WorkAdvance Evaluation Reports
Work Progress Program - Current Portfolio
The Work Progress Program (WPP) provides wage reimbursements to community-based organizations seeking to provide short-term employment opportunities to the low-income young adults they are already serving in other programs. WPP prioritizes serving youth from public housing developments as part of the Mayor's Action Plan for Neighborhood Safety and communities affected by Hurricane Sandy through NYC Recovers.
Green Applied Projects for Parks (GAPP) is a related subsidized jobs program for young adults administered by the Department of Parks and Recreation.
The Quality Home Care Workforce Initiative
The Quality Home Care Workforce Initiative is a tiered program connecting 450 job seekers to contextualized training and job opportunities in the HHA field.

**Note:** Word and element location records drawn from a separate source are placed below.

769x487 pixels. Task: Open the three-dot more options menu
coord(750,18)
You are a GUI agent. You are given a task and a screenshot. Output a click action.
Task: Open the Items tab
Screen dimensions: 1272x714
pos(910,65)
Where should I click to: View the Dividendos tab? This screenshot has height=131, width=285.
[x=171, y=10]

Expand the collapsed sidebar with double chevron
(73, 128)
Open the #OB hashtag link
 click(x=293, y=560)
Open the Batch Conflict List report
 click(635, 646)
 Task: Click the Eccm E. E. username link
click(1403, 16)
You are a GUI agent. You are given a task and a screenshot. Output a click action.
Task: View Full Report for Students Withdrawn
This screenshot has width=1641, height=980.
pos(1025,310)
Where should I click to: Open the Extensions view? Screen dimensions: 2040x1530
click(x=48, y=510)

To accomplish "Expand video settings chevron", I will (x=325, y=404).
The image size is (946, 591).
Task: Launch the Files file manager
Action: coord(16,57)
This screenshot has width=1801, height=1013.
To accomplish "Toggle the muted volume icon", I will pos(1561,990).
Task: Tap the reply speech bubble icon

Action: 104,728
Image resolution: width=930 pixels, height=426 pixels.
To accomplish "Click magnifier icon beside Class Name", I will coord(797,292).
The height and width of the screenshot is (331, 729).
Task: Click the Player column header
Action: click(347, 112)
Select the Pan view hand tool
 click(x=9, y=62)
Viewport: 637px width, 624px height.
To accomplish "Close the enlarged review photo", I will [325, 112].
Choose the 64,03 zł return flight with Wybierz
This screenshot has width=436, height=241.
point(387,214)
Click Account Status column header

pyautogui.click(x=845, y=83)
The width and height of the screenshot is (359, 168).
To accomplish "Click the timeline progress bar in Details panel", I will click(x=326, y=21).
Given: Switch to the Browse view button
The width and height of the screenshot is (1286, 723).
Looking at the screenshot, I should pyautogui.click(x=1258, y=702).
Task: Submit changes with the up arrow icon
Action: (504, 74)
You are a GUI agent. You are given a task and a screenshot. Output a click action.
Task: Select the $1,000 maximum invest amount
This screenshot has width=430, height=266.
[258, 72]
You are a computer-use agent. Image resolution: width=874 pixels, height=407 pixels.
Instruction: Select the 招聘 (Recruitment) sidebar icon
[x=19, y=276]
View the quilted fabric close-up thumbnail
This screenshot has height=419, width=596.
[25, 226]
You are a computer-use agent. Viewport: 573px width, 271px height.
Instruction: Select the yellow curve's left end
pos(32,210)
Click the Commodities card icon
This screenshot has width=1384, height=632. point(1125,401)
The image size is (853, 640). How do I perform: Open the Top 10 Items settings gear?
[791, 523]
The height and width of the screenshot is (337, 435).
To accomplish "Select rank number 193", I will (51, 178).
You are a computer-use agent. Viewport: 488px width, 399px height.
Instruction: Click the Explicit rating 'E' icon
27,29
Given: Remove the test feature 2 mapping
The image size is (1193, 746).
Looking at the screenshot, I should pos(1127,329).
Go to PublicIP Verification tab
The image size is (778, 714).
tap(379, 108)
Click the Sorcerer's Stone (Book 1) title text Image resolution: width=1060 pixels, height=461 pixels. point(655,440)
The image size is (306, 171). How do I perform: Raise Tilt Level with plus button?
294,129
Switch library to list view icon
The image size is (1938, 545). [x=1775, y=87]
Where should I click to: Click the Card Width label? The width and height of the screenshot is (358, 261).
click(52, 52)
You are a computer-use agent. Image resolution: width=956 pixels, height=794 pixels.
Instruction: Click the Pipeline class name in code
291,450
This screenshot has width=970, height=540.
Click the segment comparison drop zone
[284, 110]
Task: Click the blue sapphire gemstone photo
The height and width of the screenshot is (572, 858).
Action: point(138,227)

The program consists of an ESL course and contextualized HHA training for participants and employer training component for employers. Employers will be trained in scheduling best practices to increase hours for HHAs which have been shown to lead directly to increased income and increased access to union benefits as well as increased job quality.
Young Adult Internship Program
The Young Adult Internship Program (YAIP) was designed recognizing that many young adults who are not working and not in school, already possess the basic skills needed to enter the labor market and may need only a short-term intervention and work experience to connect to sustainable employment or educational programs. Participants in YAIP develop essential workforce skills through a combination of educational workshops, counseling, short-term paid internships, post-program follow-up services, and post-program placement in education, advanced training, or employment.